_Exercise_
From the line below containing "Viewport: 272px width, 217px" to the final line, print each line exactly as written. No pictures belong in the copy.

--- Data records ---

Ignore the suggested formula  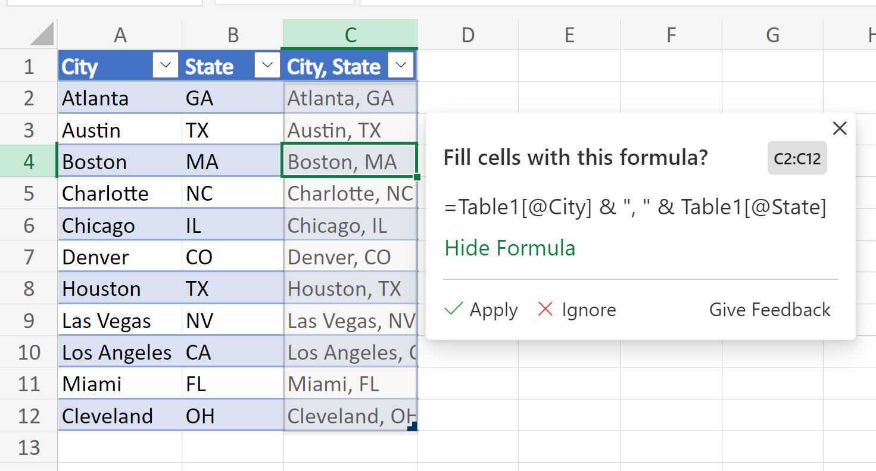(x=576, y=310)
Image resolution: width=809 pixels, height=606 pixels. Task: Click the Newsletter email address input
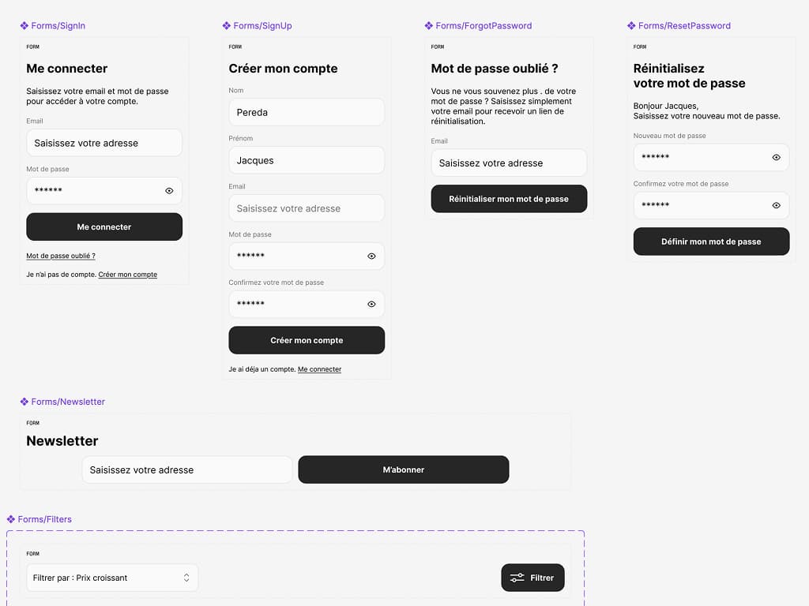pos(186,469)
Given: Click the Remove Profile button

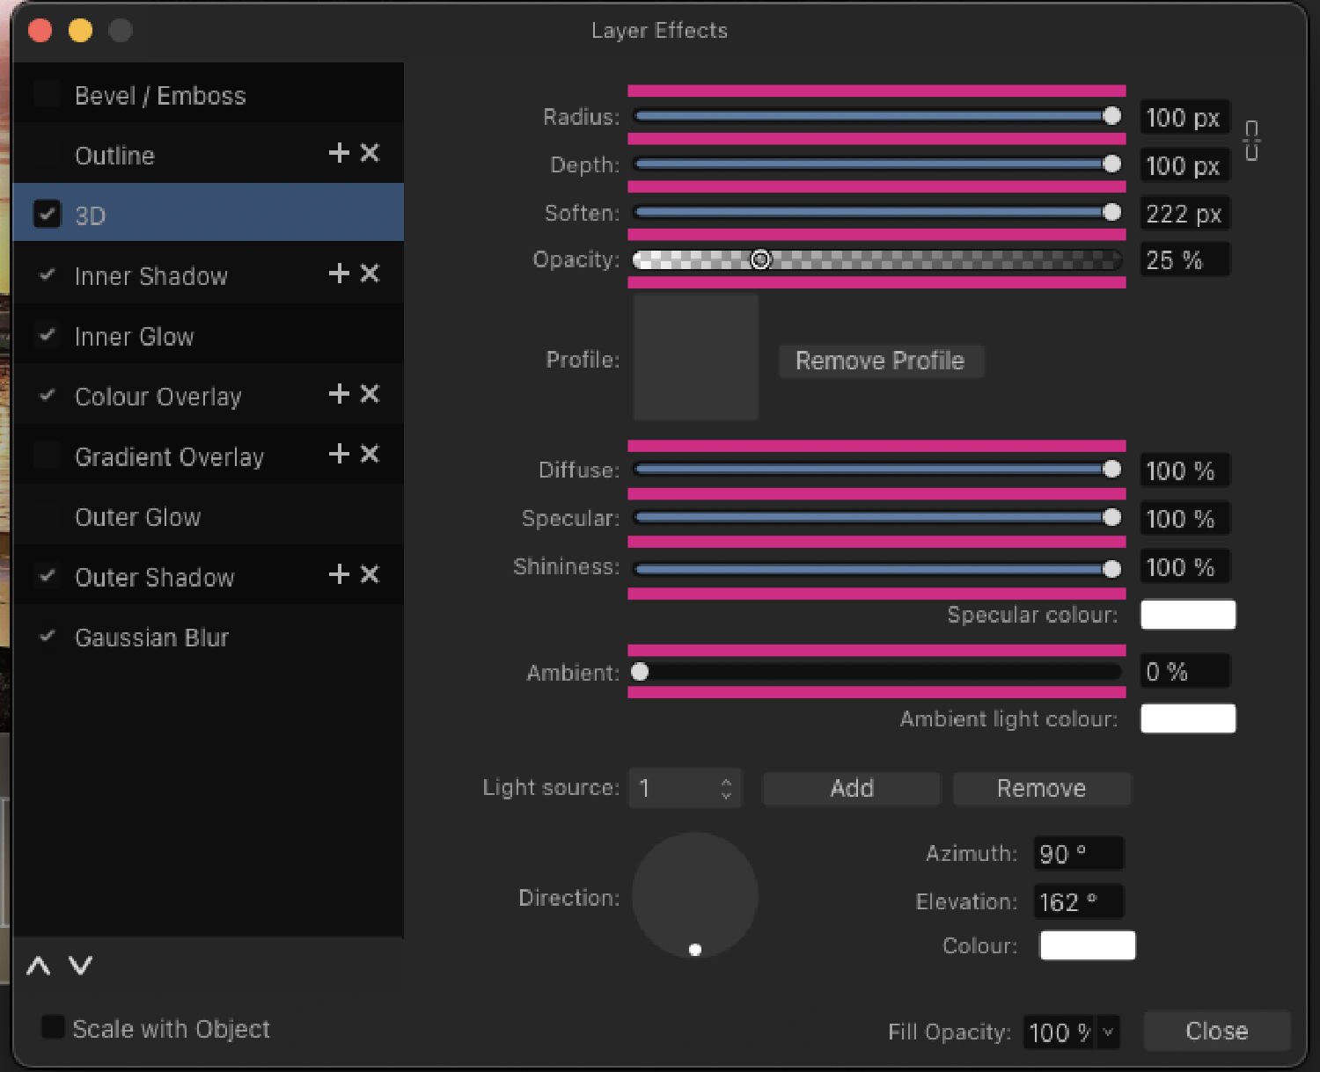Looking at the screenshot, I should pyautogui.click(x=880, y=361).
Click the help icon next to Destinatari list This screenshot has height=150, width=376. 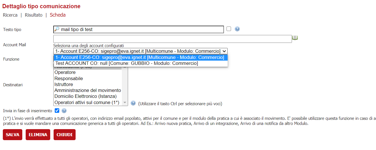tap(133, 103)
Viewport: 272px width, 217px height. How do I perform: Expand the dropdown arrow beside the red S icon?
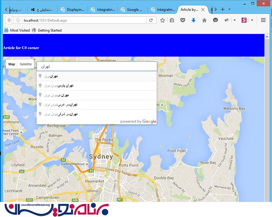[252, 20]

---

_Output for this exercise_
Viewport: 272px width, 217px height. How do I perform: Expand the dropdown arrow beside the red S icon?
[252, 20]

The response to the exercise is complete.